O projeto do Orçamento de 2027, enviado ao Congresso Nacional, estima um superávit primário de R$ 83,4 bilhões, superando em R$ 10 bilhões a meta de R$ 73,2 bilhões, equivalente a 0,5% do PIB.
Considerando gastos fora do arcabouço fiscal, a expectativa é de um superávit de R$ 18,6 bilhões para o próximo ano. O ministro do Planejamento e Orçamento, Bruno Moretti, destacou que “no próximo ano, teremos um Orçamento equilibrado”.
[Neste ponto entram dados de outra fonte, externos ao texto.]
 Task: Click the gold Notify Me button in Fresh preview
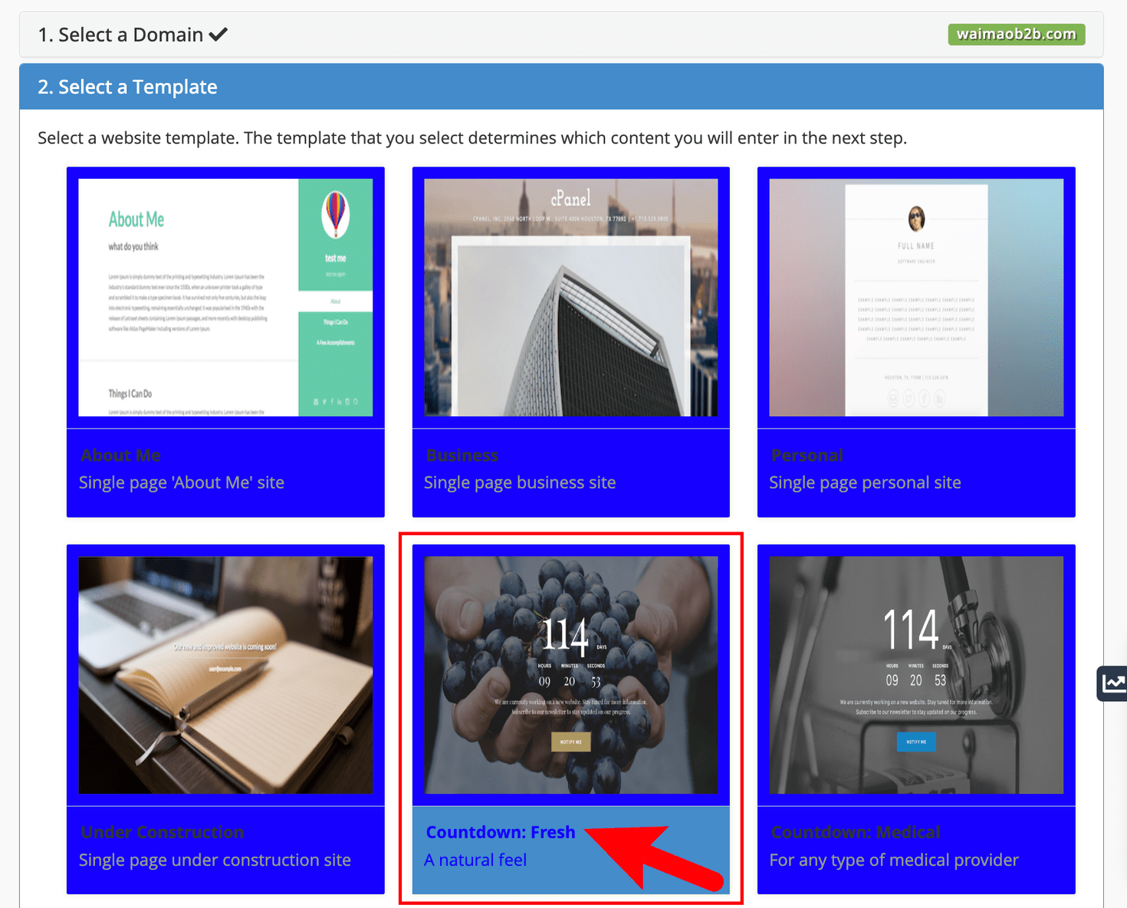pyautogui.click(x=570, y=742)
As receitas totais líquidas estão projetadas em R$ 2,849 trilhões, representando 19,27% do PIB, enquanto as despesas totais devem atingir R$ 2,83 trilhões (19,14% do PIB). O resultado primário efetivo, após ajustes, é estimado em R$ 18,6 bilhões.
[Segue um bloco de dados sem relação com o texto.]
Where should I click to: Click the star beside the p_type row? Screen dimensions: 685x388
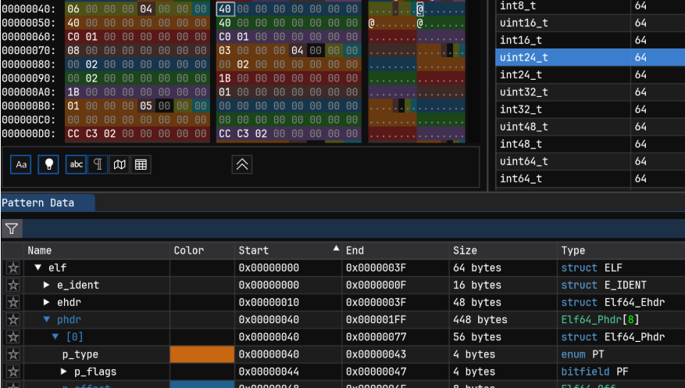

O governo excluiu R$ 64,8 bilhões de gastos do cumprimento de meta, melhorando a previsão das contas federais. A decisão de não incluir gastos com precatórios e algumas despesas com saúde e educação nas metas fiscais também contribuiu para esse cenário.
O ministro Moretti ressaltou que os gatilhos do arcabouço fiscal têm limitado o crescimento dos gastos, gerando uma folga em relação às metas. Um dos dispositivos limita o aumento dos gastos com servidores a 0,6% acima da inflação, o que deve resultar em uma economia de R$ 9 bilhões no próximo ano.
Além disso, o artigo 14 do arcabouço fiscal estabelece limites para gastos legalmente vinculados, prevendo uma economia adicional de R$ 8,9 bilhões. A partir de 2027, será proibida a criação e ampliação de benefícios fiscais devido ao déficit fiscal registrado em 2025.